I'm assuming this means the app never even attempted to start.
@aullom1 this could point towards a configuration issue inside the pod. Do you see any useful system log output using journalctl?
@tommcdon I'll need to work with someone else to get an updated image pushed to our ACR. It probably won't be until next week that it happens.
For anyone following along who wants to add dotnet-dump
to their final image, you might need to do something like this from the SDK image.
FROM mcr.microsoft.com/dotnet/aspnet:6.0 AS base
...
FROM mcr.microsoft.com/dotnet/sdk:6.0 AS build
...
FROM build AS publish
# Get the dotnet-dump command
RUN wget -O /bin/dotnet-dump https://aka.ms/dotnet-dump/linux-x64 && \
chmod +x /bin/dotnet-dump
...
FROM base AS final
COPY --from=publish /bin/dotnet-dump /bin/dotnet-dump
@tommcdon It seems I can't run dotnet-dump in my container. I either get kicked out, or the process gets killed. I tried it in another cluster where .NET 6 works, and I had no problem.
This was my attempt in the non-functional cluster.
AtlasAdmin@atlastestpage-6795df47b6-jb2n4:/app$ dotnet-dump ps
command terminated with exit code 137
aullom1@WMDW10750825:/c/git/AaronTest/AaronTest.Api$ k -n atlastestpage exec --tty --stdin atlastestpage-6795df47b6-jb2n4 -- /bin/bash
AtlasAdmin@atlastestpage-6795df47b6-jb2n4:/app$ dotnet-dump --help
Killed
Do you happen to know what version of the kernel and what seccomp/apparmor profiles have been use for deployment? dotnet dump requires ptrace and it tries to use a couple of read calls using process_vm_readv
that decay to pread64
if the call is not allowed in the seccomp profile.
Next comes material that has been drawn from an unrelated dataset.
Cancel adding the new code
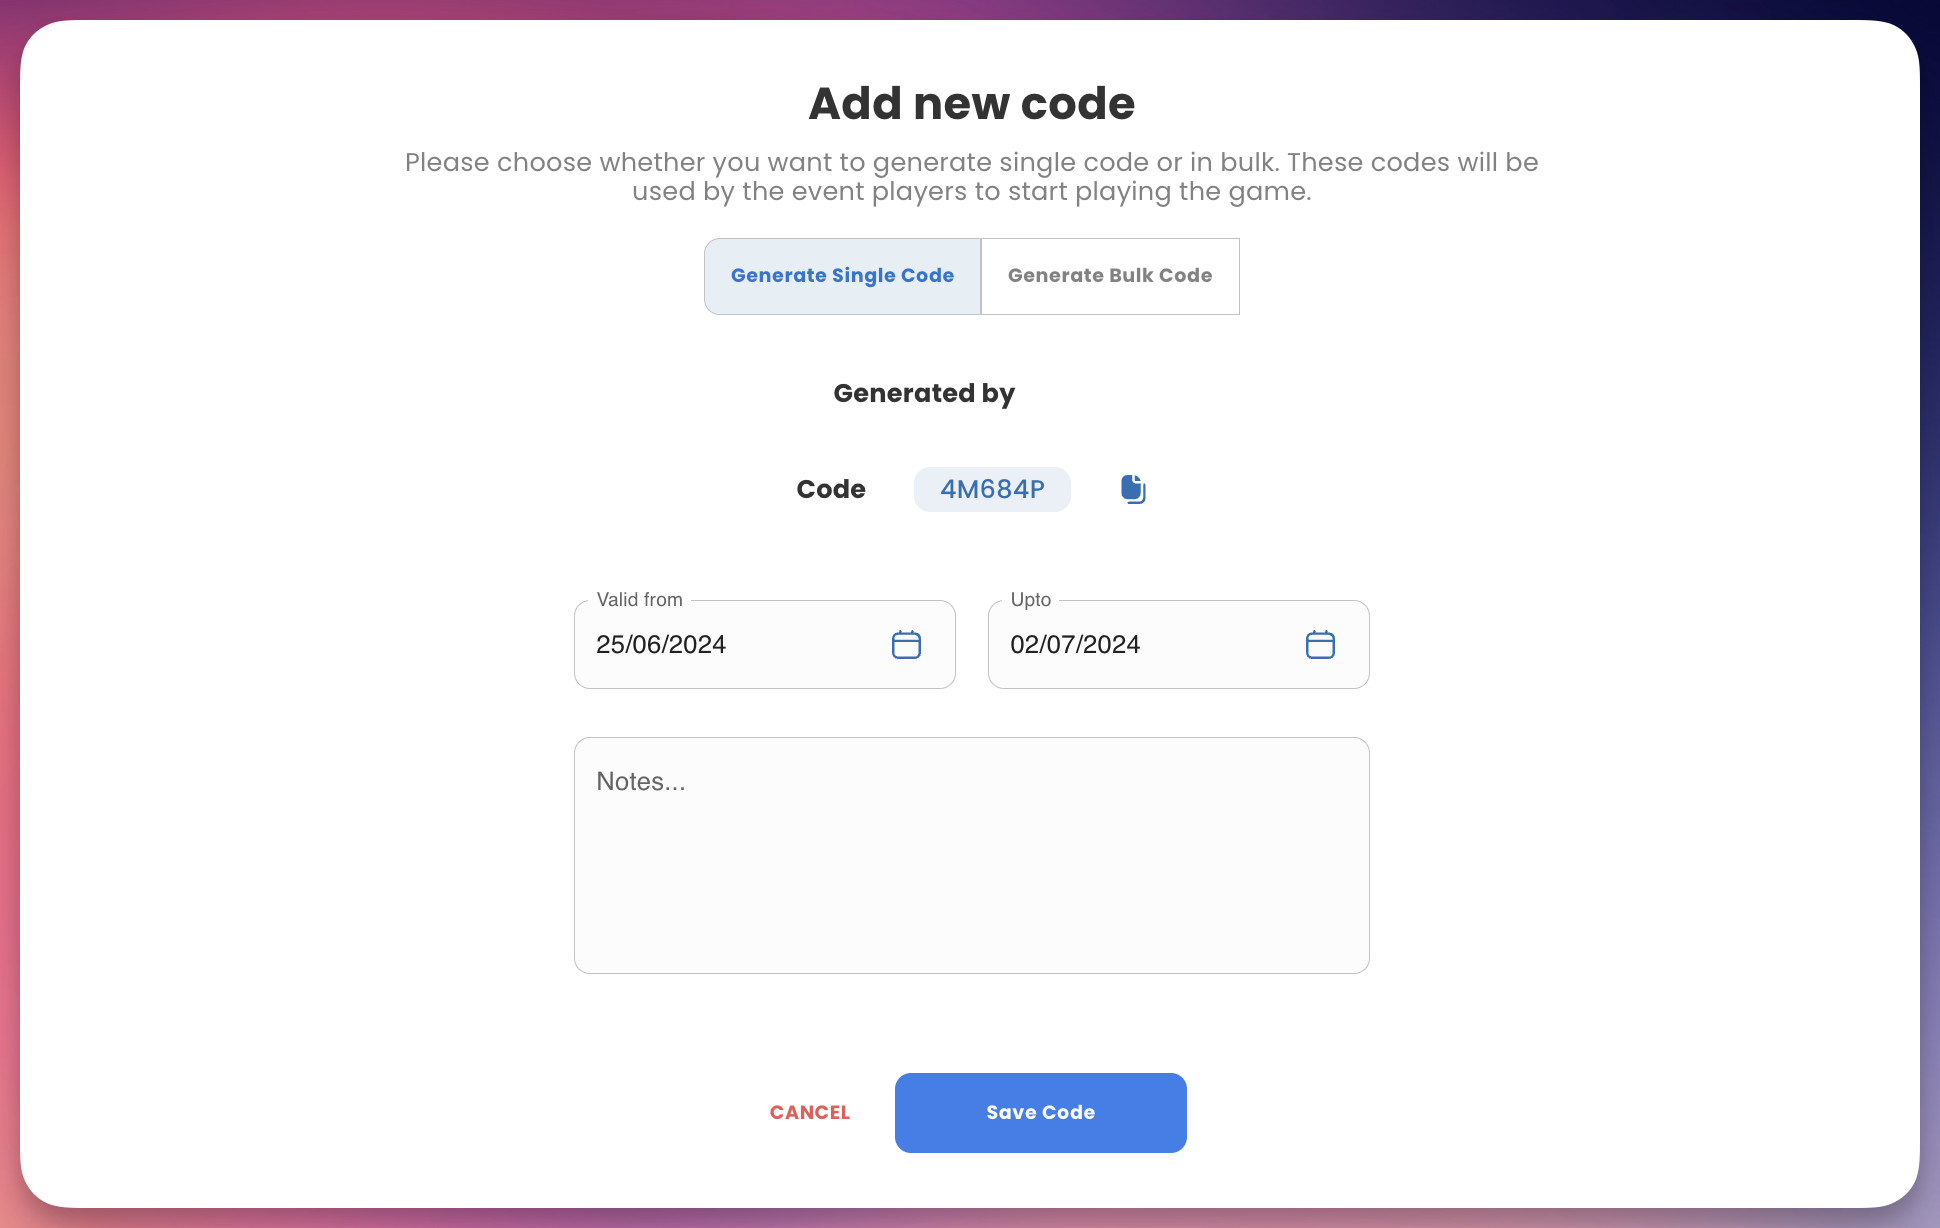This screenshot has width=1940, height=1228. [x=810, y=1113]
I don't think we're using apparmor. I should see an annotation for something like this, right? I don't see one in the pod spec.
container.apparmor.security.beta.kubernetes.io/v5: runtime/default
RE: dotnet-dump Do you know if you modify the seccomp profile at all? I need to check what AKS's OCR does for the defaults (I can't recall what containerd does here). Also, you mentioned that your test environment works just fine. Does dotnet-dump work there? And is this test environment also in AKS? If so, what's the difference between that and prod? Mostly just PrismaCloud and such?
As for your startup: The table you posted seems to hint that same version of K8's + same OCR works on some and fails on others, right? What are the differences between the container images?
As far as I know we are not modifying seccomp. I don't really know what this is/does, so I checked with the team that defined the AKS infra, and they are of the opinion that we don't mess with it.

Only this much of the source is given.